Scan for Vulnerabilities Regularly
Automatic scans to aid identification and mitigation of vulnerabilities should be maintained throughout the lifecycle of the API. Automated scanning tools detect security gaps by comparing the configuration of your organization’s API against known vulnerability databases. The periodic and automated scan of vulnerabilities aids the continuous security of an organization’s RESTful API.
Deploy API runtime protection
No one can ever perfectly eliminate vulnerabilities from code. And wherever organizations are in their API security journey, they always have a substantial number of APIs already in production. Runtime protection with a dedicated API security solution will keep data and services protected even if developers missed a vulnerability or business logic gap.
Create a REST API Incident Response Playbook
Ensure your Incident Response (IR) team documents Digital Forensics and Incident Response (DFIR) processes taken to REST API attack patterns. An IR playbook detailing common API attacks, intelligence about an attacker, and their techniques should be created. More precision should be employed rather than shutting down a target REST API traffic. Actions like restricting just the suspicious REST API caller, implementing more authentication factors, or monitoring and analyzing the caller and attack behavior should be taken.
Importance Of REST API Security
REST APIs account for 80% of all public web APIs, providing the back end for most mobile applications and IoT devices today while allowing easy integration across systems and applications.
REST APIs are commonly built to:
- Give a networked client access to data on your server.
- Give end-users and programs programmatic access to managed data by your application.
- Allow communication by services within your organization’s application infrastructure.
Any API built for any of the above reasons is susceptible to attacks by threat actors. As a result of the technological similarities between Web APIs and REST APIs, REST APIs are vulnerable to web attacks. Therefore, since APIs are not designed for manual access, testing for vulnerabilities can be complex, especially for undocumented APIs. Hence, minimizing risks through the implementation of security guidelines is advised.

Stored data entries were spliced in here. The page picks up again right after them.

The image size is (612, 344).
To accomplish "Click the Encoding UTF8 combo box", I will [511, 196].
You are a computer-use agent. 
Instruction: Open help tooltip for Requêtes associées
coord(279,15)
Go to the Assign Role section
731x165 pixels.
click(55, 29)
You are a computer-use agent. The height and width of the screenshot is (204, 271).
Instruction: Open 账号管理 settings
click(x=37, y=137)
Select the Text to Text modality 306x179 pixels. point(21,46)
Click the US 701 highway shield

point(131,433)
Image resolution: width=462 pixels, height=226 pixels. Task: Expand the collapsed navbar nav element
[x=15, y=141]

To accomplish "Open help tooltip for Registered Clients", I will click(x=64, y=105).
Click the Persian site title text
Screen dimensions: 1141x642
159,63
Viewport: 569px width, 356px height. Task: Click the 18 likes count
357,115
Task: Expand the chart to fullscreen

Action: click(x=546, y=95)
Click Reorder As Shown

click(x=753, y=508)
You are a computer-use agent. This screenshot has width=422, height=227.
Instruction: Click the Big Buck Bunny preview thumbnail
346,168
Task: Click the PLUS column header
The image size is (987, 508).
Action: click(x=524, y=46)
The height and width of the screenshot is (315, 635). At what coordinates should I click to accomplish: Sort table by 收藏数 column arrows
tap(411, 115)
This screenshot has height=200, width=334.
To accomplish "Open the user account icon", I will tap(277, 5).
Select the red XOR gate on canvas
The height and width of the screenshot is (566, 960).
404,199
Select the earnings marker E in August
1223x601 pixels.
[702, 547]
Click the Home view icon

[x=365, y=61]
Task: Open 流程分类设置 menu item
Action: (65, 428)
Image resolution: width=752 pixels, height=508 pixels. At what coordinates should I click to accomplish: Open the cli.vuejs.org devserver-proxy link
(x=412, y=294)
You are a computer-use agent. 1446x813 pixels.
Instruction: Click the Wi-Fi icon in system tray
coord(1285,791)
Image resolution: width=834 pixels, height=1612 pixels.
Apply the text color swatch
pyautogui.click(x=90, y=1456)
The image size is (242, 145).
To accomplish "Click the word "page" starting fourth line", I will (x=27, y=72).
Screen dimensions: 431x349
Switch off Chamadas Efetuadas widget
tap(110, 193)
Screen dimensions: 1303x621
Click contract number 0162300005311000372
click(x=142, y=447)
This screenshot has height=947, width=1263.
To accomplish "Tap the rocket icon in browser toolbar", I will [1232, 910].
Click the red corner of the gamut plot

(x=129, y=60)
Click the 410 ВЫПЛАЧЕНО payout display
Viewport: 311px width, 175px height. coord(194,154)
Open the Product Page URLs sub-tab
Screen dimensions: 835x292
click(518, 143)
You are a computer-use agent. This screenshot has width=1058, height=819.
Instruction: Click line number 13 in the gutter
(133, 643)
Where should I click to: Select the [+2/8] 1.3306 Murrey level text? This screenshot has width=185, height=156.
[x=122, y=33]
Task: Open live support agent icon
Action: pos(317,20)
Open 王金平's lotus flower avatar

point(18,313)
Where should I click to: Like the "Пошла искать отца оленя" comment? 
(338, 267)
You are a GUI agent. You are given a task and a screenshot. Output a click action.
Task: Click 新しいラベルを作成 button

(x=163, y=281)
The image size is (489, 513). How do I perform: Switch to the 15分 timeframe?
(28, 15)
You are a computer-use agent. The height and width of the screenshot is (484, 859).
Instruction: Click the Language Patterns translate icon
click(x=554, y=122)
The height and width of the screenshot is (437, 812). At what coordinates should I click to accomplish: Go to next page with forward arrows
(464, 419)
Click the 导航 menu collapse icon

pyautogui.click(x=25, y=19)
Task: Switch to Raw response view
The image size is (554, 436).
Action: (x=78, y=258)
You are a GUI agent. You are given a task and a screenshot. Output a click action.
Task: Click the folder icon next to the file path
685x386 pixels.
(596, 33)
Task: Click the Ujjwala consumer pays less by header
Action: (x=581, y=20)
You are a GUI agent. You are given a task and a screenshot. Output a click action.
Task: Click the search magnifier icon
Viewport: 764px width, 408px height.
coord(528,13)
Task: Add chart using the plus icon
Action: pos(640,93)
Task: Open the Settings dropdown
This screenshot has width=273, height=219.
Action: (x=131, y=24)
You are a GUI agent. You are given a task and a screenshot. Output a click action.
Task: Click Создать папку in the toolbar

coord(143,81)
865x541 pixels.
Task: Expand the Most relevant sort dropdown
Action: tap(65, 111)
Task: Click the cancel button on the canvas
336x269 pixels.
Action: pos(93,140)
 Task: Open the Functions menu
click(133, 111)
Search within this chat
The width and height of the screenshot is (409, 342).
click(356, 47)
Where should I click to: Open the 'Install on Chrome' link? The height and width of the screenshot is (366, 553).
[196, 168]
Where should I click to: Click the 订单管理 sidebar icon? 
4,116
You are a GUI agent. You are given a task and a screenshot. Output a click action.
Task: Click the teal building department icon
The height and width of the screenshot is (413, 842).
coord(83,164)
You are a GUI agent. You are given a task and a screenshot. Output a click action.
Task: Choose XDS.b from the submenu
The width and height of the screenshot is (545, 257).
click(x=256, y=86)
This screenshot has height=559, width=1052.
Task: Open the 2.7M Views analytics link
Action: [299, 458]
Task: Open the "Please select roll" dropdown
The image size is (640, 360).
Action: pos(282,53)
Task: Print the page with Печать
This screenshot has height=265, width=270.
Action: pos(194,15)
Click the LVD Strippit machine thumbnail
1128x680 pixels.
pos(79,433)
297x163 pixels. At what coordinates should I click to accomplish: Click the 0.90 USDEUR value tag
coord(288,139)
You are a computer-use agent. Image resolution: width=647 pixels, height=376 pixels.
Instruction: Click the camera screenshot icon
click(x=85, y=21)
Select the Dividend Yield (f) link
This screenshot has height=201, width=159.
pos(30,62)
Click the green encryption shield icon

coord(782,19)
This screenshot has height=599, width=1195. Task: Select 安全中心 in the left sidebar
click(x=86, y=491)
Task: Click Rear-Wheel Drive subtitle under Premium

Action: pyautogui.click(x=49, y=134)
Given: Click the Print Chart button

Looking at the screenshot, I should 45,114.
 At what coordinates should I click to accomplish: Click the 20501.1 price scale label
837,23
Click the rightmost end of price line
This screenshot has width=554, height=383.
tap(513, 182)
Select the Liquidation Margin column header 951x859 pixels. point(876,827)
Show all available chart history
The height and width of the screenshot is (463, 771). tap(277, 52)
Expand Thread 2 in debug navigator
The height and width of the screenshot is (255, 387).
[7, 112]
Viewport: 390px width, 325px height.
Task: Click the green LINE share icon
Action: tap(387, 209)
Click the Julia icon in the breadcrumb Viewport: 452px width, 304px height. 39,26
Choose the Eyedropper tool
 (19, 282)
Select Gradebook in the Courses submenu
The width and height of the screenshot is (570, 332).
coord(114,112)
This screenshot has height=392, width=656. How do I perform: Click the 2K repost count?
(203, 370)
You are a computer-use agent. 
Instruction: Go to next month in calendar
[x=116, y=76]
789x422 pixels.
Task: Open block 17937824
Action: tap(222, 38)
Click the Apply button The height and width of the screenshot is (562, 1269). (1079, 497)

Organizations should constantly ensure that their APIs are functional, secure, and less susceptible to compromise. REST API security should not be a late addition but be included in the API development lifecycle. Practices like authorization and authentication, implementing HTTPS, OAuth, and other best practices should be well observed. Developers and security teams should collaborate and implement technological tools like API gateways as an additional security measure to secure REST APIs.